Dataset excerpt
══════════════════════════════

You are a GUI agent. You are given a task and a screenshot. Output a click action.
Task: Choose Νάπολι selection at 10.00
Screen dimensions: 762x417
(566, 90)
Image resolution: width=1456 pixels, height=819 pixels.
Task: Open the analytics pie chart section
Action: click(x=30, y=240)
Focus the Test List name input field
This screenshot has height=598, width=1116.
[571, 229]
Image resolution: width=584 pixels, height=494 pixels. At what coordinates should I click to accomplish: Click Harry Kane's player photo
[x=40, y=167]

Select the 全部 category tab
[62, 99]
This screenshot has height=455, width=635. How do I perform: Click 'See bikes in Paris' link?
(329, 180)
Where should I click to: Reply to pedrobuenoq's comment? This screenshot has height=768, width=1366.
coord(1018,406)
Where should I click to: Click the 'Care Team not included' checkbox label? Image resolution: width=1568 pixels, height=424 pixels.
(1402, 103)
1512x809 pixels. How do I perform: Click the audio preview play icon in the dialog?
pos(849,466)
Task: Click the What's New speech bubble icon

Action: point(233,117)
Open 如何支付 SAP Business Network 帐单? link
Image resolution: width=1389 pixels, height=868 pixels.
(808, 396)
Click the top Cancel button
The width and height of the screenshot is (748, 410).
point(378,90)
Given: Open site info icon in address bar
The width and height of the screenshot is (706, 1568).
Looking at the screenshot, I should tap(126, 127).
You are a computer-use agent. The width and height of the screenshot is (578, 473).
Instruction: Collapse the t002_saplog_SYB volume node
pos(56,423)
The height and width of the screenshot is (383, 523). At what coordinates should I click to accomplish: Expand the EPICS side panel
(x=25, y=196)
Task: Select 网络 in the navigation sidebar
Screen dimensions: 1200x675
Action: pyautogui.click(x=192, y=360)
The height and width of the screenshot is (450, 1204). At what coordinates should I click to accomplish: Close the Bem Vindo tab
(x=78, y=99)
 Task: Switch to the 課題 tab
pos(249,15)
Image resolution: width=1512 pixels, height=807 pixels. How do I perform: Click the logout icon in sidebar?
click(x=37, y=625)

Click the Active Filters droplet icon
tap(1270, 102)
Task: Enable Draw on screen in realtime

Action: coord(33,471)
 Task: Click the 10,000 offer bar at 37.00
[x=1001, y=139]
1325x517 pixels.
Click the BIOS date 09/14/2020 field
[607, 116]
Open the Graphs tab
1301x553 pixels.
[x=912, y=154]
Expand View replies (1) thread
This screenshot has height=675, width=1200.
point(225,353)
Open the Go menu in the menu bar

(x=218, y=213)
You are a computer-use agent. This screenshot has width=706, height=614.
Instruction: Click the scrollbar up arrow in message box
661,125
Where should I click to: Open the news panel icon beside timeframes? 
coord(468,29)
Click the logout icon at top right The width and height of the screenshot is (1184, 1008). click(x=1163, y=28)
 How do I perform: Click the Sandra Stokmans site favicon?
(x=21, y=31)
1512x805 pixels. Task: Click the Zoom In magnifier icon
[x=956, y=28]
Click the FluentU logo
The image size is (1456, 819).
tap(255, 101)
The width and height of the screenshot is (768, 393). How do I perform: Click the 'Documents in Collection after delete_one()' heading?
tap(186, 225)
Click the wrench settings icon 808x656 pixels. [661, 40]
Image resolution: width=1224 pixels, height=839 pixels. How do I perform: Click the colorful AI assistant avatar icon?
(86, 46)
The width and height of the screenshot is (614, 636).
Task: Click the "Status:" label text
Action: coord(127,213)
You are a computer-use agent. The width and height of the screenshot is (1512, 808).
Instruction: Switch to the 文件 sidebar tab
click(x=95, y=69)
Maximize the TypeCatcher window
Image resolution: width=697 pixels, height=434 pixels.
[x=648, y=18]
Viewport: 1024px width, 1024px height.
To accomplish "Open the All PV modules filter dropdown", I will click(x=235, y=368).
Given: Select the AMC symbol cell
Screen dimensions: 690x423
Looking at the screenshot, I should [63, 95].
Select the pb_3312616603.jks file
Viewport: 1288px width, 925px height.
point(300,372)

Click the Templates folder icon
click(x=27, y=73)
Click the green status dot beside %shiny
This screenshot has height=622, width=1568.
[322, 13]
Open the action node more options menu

══════════════════════════════

_Task prompt_
Pull out the lines of the material that run from the one containing "Viewport: 1024px width, 1024px height." through the end of the material, and reproduce them verbatim.

_Response_
Viewport: 1024px width, 1024px height.
To accomplish "Open the All PV modules filter dropdown", I will click(x=235, y=368).
Given: Select the AMC symbol cell
Screen dimensions: 690x423
Looking at the screenshot, I should [63, 95].
Select the pb_3312616603.jks file
Viewport: 1288px width, 925px height.
point(300,372)

Click the Templates folder icon
click(x=27, y=73)
Click the green status dot beside %shiny
This screenshot has height=622, width=1568.
[322, 13]
Open the action node more options menu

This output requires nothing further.